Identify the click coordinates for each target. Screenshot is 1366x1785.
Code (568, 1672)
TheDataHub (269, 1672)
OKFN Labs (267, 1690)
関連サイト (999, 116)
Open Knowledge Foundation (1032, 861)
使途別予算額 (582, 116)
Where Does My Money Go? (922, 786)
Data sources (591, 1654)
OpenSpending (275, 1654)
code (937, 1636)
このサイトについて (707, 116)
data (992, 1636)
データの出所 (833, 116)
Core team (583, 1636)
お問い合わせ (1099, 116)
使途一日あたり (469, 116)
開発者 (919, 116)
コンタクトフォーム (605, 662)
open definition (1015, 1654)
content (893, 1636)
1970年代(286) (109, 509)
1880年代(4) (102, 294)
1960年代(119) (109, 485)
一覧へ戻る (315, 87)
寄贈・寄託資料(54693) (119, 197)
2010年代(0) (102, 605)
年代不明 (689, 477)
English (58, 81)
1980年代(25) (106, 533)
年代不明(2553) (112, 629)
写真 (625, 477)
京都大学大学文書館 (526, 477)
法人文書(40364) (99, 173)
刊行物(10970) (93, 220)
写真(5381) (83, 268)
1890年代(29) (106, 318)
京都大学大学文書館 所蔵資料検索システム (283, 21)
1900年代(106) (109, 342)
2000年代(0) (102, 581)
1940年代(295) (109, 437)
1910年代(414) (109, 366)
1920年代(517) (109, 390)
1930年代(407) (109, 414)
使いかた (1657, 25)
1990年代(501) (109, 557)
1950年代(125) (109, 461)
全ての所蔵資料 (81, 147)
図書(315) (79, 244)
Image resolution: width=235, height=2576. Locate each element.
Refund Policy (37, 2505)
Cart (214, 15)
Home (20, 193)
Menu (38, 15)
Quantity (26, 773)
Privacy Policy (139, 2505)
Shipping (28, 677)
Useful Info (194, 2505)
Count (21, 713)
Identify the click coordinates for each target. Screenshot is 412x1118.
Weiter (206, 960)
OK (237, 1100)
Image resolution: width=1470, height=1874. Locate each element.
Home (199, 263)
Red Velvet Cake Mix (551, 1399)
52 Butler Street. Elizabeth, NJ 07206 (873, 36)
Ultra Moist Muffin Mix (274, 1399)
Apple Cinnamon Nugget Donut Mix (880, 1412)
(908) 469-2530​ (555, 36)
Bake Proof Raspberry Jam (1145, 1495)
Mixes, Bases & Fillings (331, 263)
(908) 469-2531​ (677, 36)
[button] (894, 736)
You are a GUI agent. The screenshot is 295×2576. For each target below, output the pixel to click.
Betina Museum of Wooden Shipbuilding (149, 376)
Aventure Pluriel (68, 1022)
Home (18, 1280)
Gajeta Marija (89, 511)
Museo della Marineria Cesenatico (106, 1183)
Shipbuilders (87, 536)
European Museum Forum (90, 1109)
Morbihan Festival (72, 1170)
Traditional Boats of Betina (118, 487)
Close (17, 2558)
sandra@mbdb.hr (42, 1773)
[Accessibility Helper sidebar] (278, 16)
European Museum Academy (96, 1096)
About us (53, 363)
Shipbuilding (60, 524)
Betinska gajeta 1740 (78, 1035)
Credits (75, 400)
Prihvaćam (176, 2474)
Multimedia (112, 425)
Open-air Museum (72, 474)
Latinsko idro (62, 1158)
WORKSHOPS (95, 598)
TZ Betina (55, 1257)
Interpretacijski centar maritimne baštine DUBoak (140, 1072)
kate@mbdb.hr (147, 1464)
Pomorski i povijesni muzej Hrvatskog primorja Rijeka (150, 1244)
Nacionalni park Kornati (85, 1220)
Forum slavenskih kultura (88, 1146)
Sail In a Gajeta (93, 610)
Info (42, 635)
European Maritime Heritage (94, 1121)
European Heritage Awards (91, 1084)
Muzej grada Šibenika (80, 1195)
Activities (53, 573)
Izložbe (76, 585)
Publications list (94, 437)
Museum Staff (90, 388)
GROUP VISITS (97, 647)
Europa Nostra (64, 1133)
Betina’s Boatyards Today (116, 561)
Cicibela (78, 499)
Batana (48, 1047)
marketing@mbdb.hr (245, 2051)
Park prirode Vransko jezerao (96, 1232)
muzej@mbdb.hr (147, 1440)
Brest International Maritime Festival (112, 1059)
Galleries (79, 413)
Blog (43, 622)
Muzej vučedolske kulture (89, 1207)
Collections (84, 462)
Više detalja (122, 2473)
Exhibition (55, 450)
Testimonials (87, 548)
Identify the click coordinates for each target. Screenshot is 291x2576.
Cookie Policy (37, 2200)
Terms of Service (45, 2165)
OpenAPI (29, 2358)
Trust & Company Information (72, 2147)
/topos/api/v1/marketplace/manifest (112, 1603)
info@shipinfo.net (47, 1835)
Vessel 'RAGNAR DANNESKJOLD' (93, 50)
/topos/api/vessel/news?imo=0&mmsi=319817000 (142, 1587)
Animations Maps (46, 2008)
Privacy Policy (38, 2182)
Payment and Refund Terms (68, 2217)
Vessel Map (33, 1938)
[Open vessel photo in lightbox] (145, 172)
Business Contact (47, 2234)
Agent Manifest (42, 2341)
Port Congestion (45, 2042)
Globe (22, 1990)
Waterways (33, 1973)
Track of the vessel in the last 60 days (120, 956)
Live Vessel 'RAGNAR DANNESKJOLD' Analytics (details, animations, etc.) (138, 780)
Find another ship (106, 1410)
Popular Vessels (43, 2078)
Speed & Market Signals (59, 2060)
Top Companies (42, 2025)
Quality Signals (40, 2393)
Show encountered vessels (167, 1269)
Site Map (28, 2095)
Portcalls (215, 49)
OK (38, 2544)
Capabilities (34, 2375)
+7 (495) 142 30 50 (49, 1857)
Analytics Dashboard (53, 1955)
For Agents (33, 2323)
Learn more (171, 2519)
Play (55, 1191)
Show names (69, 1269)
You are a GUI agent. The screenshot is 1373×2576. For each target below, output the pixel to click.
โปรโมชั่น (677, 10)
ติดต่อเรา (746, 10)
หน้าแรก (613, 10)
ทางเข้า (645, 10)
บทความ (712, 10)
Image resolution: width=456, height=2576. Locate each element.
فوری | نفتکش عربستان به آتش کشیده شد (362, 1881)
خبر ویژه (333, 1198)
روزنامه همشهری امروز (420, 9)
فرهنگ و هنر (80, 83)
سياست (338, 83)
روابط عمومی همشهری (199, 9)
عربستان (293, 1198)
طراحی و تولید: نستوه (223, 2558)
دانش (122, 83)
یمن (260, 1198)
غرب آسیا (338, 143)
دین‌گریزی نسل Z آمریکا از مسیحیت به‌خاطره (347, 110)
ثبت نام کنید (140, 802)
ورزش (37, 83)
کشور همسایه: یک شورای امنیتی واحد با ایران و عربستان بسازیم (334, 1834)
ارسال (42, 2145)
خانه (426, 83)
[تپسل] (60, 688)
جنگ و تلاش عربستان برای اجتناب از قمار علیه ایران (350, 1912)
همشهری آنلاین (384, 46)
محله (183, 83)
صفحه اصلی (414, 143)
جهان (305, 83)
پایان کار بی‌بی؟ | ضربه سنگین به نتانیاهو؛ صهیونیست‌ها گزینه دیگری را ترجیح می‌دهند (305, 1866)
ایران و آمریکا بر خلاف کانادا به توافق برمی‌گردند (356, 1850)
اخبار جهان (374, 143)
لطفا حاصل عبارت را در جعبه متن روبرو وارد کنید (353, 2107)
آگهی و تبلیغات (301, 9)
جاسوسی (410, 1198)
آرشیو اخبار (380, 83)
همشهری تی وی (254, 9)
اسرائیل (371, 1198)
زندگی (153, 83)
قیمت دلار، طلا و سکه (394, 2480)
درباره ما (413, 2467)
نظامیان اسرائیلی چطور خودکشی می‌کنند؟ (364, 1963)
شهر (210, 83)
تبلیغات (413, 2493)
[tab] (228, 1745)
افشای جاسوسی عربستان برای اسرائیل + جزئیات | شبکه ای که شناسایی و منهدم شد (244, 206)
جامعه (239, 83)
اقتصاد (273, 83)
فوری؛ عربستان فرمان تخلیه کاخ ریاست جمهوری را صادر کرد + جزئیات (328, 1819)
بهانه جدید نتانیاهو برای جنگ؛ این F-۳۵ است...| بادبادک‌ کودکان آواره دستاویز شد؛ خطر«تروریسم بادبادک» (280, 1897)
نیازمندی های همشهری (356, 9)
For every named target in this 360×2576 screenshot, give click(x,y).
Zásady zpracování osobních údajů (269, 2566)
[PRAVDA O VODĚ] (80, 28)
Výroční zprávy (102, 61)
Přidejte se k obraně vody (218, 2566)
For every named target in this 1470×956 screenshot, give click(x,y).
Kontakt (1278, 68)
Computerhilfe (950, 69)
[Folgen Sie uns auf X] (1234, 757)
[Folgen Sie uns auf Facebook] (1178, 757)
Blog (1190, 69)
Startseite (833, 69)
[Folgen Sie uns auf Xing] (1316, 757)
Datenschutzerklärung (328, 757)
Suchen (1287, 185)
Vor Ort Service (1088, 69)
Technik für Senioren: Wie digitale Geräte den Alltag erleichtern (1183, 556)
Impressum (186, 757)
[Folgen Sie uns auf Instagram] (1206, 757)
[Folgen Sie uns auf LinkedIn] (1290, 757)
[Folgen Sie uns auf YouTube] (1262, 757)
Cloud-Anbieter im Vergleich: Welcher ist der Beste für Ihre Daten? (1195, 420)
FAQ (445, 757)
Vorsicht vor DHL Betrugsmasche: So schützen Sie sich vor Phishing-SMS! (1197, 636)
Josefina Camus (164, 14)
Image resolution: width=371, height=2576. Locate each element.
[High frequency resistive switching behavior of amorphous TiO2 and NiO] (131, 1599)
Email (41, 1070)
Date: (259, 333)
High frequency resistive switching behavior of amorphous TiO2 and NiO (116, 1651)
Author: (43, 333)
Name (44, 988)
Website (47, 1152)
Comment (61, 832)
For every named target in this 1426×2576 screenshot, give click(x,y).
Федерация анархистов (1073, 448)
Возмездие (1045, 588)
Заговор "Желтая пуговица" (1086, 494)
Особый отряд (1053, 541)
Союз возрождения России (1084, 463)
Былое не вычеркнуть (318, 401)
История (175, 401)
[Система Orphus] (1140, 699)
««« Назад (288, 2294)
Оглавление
---------------
Using the material above, transcribe exactly the lines from the line with "جنگ و تلاش عربستان" to the line with "بهانه جدید نتانیاهو"; both count, and nothing else goes in.

Reply to the exercise –
جنگ و تلاش عربستان برای اجتناب از قمار علیه ایران (350, 1912)
همشهری آنلاین (384, 46)
محله (183, 83)
صفحه اصلی (414, 143)
جهان (305, 83)
پایان کار بی‌بی؟ | ضربه سنگین به نتانیاهو؛ صهیونیست‌ها گزینه دیگری را ترجیح می‌دهند (305, 1866)
ایران و آمریکا بر خلاف کانادا به توافق برمی‌گردند (356, 1850)
اخبار جهان (374, 143)
لطفا حاصل عبارت را در جعبه متن روبرو وارد کنید (353, 2107)
آگهی و تبلیغات (301, 9)
جاسوسی (410, 1198)
آرشیو اخبار (380, 83)
همشهری تی وی (254, 9)
اسرائیل (371, 1198)
زندگی (153, 83)
قیمت دلار، طلا و سکه (394, 2480)
درباره ما (413, 2467)
نظامیان اسرائیلی چطور خودکشی می‌کنند؟ (364, 1963)
شهر (210, 83)
تبلیغات (413, 2493)
[tab] (228, 1745)
افشای جاسوسی عربستان برای اسرائیل + جزئیات | شبکه ای که شناسایی و منهدم شد (244, 206)
جامعه (239, 83)
اقتصاد (273, 83)
فوری؛ عربستان فرمان تخلیه کاخ ریاست جمهوری را صادر کرد + جزئیات (328, 1819)
بهانه جدید نتانیاهو برای جنگ؛ این F-۳۵ است...| بادبادک‌ کودکان آواره دستاویز شد؛ خطر«تروریسم بادبادک» (280, 1897)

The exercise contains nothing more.